Monday, February 25, 2013

Kurdish militant leader signals Turkish prisoners may be freed

ISTANBUL (Reuters) - The jailed leader of Turkey's Kurdish rebellion on Saturday signaled that his followers could release captives and further a fledgling peace process that may be the best hope in years of ending the decades-long conflict.

The call by Abdullah Ocalan, the head of the autonomy-seeking Kurdistan Workers Party (PKK), came after a rare meeting with members of parliament's only pro-Kurdish party at his prison on an island in the Sea of Marmara south of Istanbul.

It fell short of a new ceasefire declaration, which Prime Minister Tayyip Erdogan would like to see to boost an initiative that includes state officials' negotiations with Ocalan and aims to end a war that has claimed 40,000 lives since 1984.

Reading a short statement by Ocalan, Pervin Buldan, a member of the Peace and Democracy Party (BDP) who visited Ocalan with two other lawmakers, said upon their return that the rebel leader would like to see captives held by the PKK freed.

"A historic process is under way. All sides should be very careful and sensitive," Buldan cited Ocalan as saying.

"The state and the PKK both have prisoners. The PKK should treat prisoners well, and I hope they return to their families."

Ocalan may be referring to both captured soldiers and government employees kidnapped by the PKK in recent years.

Thousands of militants and their suspected supporters are in jail, many of them awaiting verdicts in trials that last years.

Turkey, the United States and the European Union list the PKK as a terrorist group.


Earlier, Erdogan reiterated that the PKK must leave Turkey.

"We have repeatedly said weapons should be given up and members of this terrorist organization withdraw from the country," Erdogan said at a news conference that was aired live.

"As for the withdrawal, we have said we will take measures to avoid the kind of unfortunate developments that occurred in the past," Erdogan said, possibly referring to military attacks on the PKK when they have declared ceasefires in the past.

The PKK says it keeps about half of its 7,000 fighters in Turkey and half in northern Iraq, where it maintains its main camps in remote, nearly impassable mountains.

Turkey estimates the number of rebels to be lower.

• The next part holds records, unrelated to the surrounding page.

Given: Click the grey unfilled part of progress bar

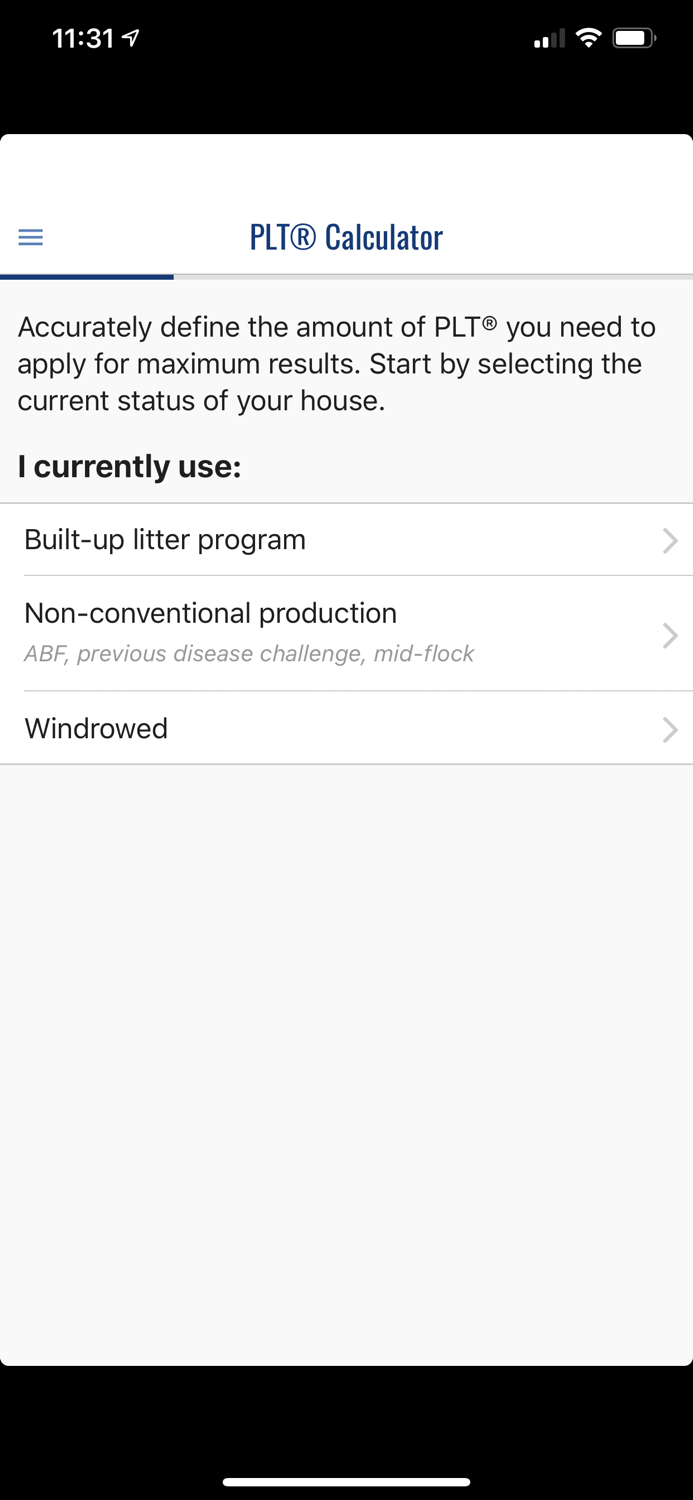Looking at the screenshot, I should point(432,276).
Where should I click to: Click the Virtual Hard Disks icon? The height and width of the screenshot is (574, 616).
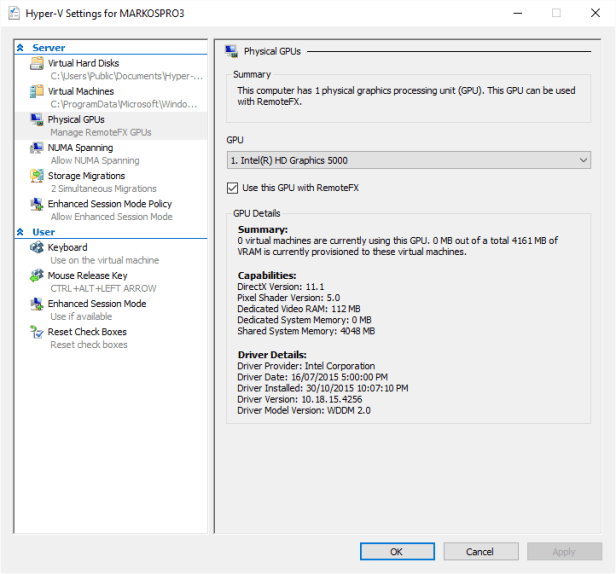[38, 63]
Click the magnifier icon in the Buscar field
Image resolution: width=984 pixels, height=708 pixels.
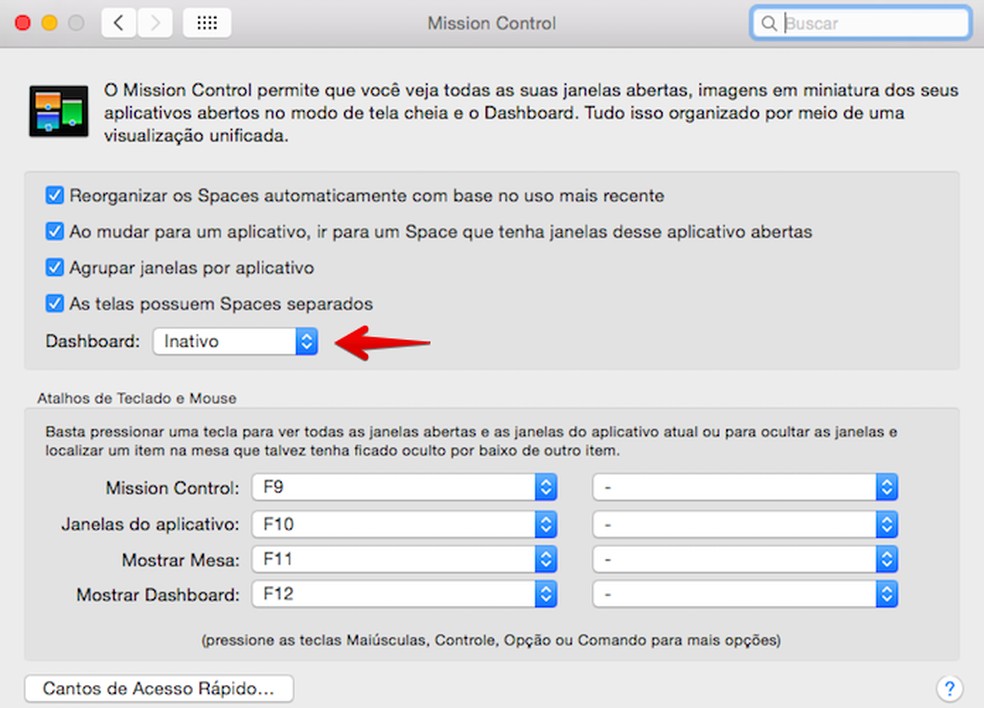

Erdogan has said he wants to end one of Europe's deadliest insurgencies. A sharp rise in violence since June 2011 has killed more than 800 soldiers and PKK guerrillas. Fighting has tapered off since October, as it does most years due to the weather.

The conflict has stunted economic growth, wrecked Turkey's human rights record and made EU membership elusive.

The war in neighboring Syria, where Kurdish groups linked to the PKK were fighting opponents of President Bashar al-Assad, has given the peace process some urgency.

Buldan and the others' meeting with Ocalan was the second since January by the BDP, which Erdogan has called the "PKK's extension," and he also met his brother. Until recently, the 64-year-old rebel commander was kept in seclusion since June 2011.

Ocalan is serving a life sentence for treason. In jail since 1999, he still holds sway over the PKK and is considered a hero by nationalist Kurds. Ethnic Kurds make up about 20 percent of Turkey's population of 75 million people.

There are also large numbers of Kurds living in Iraq, Syria and Iran, and Kurds are frequently described as the world's largest ethnic group without its own state.

The PKK, which once sought an independent Kurdish homeland, has scaled back its demands to limited self-rule in Turkey's mainly Kurdish southeast and greater cultural rights.